Canadian Pacific Railway will probably have to cough up more than $28.4 billion to keep a Norfolk Southern deal on track. The company justifies its unsolicited bid for its U.S. rival by touting cost savings worth over $12 billion. But CP shareholders would keep $5 billion of that amount for themselves. Given antitrust risks, the merger price could use stoking.
The current offer is half in cash and half in stock, with a modest 19 percent premium over the value of Norfolk Southern shares when news of a possible deal broke last week. CP says combining the two railroads will produce at least $1.8 billion of annual savings, which works out to a present value of around $12.6 billion, after taxes and using a multiple of 10. The Canadian company also suggests the deal could generate tax savings and better service.
The premium of about $4.5 billion looks light, though, especially considering CP would end up in control. Subtracting that amount from projected savings leaves $8 billion for all shareholders. Current CP investors would own 59 percent of the merged firms, meaning they would get about $5 billion. There’s clearly room to sweeten the offer and still provide them with a hefty return.

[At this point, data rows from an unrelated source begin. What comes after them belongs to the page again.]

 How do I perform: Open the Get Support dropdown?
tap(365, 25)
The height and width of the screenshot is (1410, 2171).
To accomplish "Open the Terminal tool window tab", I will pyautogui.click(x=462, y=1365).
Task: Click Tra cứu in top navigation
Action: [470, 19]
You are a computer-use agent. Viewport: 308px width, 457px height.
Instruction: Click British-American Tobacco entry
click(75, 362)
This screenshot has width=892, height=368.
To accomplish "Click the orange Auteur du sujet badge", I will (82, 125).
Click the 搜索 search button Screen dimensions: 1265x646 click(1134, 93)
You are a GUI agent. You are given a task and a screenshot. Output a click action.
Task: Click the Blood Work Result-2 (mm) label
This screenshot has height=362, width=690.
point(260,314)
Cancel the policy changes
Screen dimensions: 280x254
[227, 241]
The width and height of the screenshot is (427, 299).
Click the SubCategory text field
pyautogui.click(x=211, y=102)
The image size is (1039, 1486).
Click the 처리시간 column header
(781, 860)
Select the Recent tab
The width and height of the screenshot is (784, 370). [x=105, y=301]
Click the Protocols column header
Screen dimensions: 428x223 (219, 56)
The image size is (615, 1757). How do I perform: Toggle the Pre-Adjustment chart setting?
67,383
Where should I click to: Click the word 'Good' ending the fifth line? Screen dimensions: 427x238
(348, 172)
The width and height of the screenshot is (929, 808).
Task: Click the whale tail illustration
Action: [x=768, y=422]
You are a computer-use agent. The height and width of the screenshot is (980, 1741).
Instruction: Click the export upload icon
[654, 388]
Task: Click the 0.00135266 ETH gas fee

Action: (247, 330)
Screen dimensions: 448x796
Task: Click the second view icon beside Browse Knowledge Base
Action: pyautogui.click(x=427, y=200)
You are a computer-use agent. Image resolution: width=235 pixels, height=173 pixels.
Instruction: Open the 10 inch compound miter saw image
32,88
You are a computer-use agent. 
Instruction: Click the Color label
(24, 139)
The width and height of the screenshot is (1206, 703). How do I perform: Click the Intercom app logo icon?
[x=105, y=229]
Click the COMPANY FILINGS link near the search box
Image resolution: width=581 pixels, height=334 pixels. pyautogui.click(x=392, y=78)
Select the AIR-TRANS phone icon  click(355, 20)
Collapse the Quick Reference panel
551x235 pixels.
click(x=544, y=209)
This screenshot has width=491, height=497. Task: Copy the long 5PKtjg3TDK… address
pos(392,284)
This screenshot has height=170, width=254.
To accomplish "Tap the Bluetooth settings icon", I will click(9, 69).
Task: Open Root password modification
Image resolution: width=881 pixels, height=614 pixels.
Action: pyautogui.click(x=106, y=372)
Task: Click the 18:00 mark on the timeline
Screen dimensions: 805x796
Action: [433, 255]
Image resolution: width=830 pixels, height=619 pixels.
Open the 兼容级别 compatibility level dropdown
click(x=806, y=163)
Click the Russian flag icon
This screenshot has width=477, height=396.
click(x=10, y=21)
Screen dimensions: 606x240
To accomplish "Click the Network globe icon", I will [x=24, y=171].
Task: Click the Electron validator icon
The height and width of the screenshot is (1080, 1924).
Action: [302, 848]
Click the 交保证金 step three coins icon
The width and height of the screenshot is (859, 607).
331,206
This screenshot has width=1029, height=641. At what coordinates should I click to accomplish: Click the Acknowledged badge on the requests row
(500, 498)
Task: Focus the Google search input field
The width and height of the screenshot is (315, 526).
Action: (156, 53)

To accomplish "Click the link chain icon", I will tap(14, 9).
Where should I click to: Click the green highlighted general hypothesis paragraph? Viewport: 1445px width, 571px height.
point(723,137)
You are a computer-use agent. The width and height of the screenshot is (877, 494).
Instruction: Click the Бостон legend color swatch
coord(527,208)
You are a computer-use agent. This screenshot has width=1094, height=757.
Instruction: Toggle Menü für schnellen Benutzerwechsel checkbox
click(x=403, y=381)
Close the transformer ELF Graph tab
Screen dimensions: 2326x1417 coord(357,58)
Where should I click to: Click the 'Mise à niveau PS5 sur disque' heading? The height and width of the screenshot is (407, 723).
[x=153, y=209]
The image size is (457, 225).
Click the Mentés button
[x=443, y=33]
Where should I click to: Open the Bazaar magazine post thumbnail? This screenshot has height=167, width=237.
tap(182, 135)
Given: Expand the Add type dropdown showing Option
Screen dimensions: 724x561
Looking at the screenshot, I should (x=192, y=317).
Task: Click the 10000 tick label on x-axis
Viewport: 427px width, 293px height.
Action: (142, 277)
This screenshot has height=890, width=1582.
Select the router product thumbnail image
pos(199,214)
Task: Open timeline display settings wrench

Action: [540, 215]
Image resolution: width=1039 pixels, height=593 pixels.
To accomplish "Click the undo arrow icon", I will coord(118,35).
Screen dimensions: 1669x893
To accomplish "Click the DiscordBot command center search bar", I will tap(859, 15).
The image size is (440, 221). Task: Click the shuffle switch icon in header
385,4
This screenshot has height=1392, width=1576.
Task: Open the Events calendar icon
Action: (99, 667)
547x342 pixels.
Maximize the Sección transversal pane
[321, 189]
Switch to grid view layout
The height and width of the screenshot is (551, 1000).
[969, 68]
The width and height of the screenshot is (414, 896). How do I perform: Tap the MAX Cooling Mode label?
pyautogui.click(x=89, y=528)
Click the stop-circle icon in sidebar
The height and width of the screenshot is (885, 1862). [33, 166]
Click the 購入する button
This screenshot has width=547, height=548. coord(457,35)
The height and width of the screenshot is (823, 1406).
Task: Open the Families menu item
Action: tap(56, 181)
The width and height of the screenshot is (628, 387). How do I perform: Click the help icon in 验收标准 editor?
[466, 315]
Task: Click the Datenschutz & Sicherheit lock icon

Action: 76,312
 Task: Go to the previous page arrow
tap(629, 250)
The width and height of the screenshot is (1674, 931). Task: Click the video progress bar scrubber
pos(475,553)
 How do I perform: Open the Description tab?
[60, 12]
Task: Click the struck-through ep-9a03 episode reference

Norfolk Southern has given the bid a cool reception, highlighting the real possibility that trustbusters and other regulators would derail a transaction, which in any event wouldn’t close until late 2017 at the earliest. The U.S. Surface Transportation Board, for example, only approves railroad mergers that are in the public interest – a tough standard to meet. About 15 years ago, it squelched a similarly large cross-border rail deal.
CP says it plans to allay those concerns with commitments to do things like letting competitors use its tracks if service falls short. Too many concessions, though, and the deal loses its economic justification. At the very least, CP will probably have to deliver a bigger premium. Otherwise, the regulatory hurdles alone could make this merger tough to bring into the station.